= PICK chart =

A PICK chart is a Lean Six Sigma tool, for organizing process improvement ideas and categorizing them during the Identify and Prioritize Opportunities Phase of a Lean Six Sigma project.

== Background ==
The PICK chart was initially developed by Lockheed Martin for identification and prioritization of the company’s process improvement applications.

== Use ==
PICK charts are a method to prioritize a number of action items or problem solving ideas. A pick chart allows visual comparison of action items relative to their impact to the problem being addressed vs. the ease/cost of implementation. In very rudimentary terms, PICK charts are a Return on Investment (ROI) method.

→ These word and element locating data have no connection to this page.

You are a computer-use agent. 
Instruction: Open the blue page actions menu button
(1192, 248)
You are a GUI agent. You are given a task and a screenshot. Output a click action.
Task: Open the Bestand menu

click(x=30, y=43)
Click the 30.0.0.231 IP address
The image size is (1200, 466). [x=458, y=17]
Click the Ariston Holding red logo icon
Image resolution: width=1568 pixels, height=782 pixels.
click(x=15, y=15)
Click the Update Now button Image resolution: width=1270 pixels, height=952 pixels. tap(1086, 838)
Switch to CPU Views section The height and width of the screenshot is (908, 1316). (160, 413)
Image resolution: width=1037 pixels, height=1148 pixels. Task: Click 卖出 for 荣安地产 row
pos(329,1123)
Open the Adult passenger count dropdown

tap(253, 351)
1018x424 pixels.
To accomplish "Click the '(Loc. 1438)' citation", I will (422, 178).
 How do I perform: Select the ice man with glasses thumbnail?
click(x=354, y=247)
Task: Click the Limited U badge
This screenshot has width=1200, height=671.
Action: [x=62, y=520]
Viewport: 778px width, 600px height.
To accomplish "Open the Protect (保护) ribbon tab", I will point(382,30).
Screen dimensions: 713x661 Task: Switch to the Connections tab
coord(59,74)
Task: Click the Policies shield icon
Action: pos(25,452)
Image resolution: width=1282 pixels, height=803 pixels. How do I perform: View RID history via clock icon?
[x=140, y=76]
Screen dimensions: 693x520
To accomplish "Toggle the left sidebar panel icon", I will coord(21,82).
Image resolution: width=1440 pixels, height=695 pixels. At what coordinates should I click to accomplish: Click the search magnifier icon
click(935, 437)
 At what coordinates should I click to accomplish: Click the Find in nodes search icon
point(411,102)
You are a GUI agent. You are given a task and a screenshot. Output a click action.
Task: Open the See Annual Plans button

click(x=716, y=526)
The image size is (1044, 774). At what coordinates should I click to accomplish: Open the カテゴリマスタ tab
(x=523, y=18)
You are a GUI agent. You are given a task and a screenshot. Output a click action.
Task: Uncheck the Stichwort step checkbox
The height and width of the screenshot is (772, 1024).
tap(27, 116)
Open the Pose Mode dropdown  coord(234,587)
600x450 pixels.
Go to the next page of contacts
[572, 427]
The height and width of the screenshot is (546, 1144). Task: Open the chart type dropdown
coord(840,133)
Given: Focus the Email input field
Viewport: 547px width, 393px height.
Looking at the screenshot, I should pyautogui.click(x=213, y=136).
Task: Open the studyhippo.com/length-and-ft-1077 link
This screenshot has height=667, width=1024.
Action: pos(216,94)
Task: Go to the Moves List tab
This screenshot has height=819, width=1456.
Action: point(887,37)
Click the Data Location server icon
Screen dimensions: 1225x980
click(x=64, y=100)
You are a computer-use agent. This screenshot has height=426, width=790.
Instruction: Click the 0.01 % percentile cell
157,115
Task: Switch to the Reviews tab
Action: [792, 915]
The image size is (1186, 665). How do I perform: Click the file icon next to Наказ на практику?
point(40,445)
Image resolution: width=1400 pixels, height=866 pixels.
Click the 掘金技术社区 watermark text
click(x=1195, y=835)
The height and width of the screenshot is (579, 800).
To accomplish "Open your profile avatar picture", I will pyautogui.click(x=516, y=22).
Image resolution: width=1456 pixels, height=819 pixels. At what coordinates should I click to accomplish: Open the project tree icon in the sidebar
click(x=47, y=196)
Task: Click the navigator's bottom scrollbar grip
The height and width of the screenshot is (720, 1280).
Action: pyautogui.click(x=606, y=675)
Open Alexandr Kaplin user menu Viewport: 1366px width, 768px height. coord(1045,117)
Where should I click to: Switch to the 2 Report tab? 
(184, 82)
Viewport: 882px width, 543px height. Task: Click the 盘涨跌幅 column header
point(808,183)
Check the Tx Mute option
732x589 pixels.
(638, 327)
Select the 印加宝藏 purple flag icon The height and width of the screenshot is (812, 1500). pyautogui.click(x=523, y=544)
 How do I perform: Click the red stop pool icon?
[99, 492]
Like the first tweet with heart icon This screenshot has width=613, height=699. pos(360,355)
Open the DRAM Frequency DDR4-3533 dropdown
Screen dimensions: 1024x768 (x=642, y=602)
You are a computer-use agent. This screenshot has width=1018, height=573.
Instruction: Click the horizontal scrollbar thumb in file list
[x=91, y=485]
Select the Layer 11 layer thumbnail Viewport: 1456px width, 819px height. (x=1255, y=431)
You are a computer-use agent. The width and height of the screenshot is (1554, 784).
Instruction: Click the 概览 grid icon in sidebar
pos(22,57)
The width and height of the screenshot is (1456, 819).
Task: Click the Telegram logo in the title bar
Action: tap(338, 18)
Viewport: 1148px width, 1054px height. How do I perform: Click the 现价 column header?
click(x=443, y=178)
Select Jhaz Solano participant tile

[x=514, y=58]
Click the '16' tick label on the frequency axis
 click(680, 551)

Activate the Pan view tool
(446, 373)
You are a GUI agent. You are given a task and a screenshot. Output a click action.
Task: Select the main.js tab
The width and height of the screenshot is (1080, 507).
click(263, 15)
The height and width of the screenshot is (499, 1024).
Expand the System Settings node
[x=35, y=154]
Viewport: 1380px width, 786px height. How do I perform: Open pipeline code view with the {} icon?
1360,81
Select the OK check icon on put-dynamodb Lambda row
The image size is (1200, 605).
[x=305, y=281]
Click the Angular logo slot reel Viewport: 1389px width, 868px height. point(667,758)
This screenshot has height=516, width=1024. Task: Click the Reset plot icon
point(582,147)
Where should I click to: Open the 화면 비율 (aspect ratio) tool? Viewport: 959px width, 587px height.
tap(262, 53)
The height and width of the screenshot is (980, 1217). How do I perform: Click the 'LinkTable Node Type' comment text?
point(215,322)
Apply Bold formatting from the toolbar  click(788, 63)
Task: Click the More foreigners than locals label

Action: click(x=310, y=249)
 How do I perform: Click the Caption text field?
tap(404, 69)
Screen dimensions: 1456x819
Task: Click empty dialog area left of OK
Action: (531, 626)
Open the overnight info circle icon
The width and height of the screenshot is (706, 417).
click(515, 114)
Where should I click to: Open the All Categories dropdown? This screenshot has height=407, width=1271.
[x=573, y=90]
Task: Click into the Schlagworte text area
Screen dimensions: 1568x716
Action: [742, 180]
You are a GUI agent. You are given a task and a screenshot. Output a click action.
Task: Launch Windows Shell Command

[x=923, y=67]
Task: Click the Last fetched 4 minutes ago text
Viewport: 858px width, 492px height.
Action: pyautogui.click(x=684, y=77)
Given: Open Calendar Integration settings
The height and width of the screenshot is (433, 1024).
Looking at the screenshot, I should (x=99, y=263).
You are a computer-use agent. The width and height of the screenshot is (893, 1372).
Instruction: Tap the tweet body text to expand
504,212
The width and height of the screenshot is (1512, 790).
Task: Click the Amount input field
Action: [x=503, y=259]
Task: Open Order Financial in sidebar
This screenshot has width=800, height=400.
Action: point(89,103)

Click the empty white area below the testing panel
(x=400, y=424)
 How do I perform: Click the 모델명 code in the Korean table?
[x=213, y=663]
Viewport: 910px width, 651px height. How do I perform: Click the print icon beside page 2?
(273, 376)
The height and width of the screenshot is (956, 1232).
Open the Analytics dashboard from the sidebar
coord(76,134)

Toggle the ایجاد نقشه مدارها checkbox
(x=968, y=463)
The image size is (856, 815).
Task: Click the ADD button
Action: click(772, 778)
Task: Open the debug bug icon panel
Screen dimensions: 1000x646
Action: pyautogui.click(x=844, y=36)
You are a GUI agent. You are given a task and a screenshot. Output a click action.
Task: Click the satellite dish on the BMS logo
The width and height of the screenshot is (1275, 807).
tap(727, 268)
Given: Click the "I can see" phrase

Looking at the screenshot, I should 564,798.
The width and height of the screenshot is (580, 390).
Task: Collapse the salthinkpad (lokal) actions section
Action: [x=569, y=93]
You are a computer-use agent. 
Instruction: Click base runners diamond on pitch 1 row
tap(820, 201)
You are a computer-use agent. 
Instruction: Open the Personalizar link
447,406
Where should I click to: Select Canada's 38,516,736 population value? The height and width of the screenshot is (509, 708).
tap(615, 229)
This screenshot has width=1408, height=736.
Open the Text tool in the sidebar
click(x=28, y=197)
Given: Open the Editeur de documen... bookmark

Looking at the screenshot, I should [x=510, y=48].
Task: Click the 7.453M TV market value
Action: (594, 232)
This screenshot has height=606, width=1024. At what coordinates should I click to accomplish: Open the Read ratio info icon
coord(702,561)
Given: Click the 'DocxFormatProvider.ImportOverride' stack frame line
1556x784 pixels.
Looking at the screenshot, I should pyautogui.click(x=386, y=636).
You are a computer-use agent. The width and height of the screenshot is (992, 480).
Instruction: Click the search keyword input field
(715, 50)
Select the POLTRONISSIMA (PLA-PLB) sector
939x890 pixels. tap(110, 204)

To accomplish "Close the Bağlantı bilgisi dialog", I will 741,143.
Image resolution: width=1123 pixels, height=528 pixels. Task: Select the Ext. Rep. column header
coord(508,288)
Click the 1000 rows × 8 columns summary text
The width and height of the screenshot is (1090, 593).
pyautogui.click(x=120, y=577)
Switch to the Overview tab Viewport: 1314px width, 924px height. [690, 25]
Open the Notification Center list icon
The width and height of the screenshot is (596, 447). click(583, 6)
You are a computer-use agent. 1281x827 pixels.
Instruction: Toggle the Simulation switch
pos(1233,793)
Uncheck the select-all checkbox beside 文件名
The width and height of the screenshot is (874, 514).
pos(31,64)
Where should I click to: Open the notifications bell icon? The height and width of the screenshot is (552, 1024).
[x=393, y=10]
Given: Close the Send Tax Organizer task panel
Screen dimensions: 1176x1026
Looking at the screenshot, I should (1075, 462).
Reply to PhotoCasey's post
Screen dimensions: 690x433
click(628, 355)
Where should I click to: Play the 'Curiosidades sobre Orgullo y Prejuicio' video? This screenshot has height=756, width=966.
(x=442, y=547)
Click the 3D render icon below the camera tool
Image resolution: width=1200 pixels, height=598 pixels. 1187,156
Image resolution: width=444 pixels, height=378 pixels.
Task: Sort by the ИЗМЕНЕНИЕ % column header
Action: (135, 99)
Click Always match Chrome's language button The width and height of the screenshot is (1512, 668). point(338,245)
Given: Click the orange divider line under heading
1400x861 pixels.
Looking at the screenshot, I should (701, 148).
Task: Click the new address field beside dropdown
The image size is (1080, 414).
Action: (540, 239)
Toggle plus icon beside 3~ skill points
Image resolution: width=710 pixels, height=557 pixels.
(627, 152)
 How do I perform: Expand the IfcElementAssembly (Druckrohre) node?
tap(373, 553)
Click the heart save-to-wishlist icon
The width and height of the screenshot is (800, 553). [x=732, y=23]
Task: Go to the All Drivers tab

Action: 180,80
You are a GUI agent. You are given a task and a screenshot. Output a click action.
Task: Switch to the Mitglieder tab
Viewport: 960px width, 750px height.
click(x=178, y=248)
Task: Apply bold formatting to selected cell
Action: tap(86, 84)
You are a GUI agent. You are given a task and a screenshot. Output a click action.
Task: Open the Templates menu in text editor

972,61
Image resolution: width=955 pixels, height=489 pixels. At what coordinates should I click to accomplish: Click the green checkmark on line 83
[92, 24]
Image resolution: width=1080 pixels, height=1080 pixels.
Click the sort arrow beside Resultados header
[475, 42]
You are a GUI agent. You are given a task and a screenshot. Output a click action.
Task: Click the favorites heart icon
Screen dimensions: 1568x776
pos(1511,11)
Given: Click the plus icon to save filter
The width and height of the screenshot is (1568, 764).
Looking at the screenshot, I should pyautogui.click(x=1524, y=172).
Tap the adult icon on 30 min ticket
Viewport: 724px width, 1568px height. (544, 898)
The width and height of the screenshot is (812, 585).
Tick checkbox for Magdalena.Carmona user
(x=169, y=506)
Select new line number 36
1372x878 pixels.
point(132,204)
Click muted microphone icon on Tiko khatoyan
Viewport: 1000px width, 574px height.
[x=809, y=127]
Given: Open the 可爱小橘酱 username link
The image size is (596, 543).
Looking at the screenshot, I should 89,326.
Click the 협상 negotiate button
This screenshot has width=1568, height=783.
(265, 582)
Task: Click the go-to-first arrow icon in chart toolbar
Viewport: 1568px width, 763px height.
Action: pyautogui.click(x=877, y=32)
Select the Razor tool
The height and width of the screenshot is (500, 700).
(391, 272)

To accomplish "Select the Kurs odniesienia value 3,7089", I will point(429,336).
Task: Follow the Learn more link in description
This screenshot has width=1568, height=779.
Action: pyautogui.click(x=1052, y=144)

When faced with multiple improvement ideas a PICK chart may be used to determine the most useful. There are four categories on a 2*2 matrix; horizontal is scale of payoff (or benefits), vertical is ease of implementation. By deciding where an idea falls on the pick chart four proposed project actions are provided; Possible, Implement, Challenge and Kill (thus the name PICK).

|  | Low payoff | High payoff |
|---|---|---|
| Easy to do | Possible | Implement |
| Hard to do | Kill | Challenge |

The vertical axis, representing ease of implementation would typically include some assessment of cost to implement as well. More expensive actions can be said to be more difficult to implement.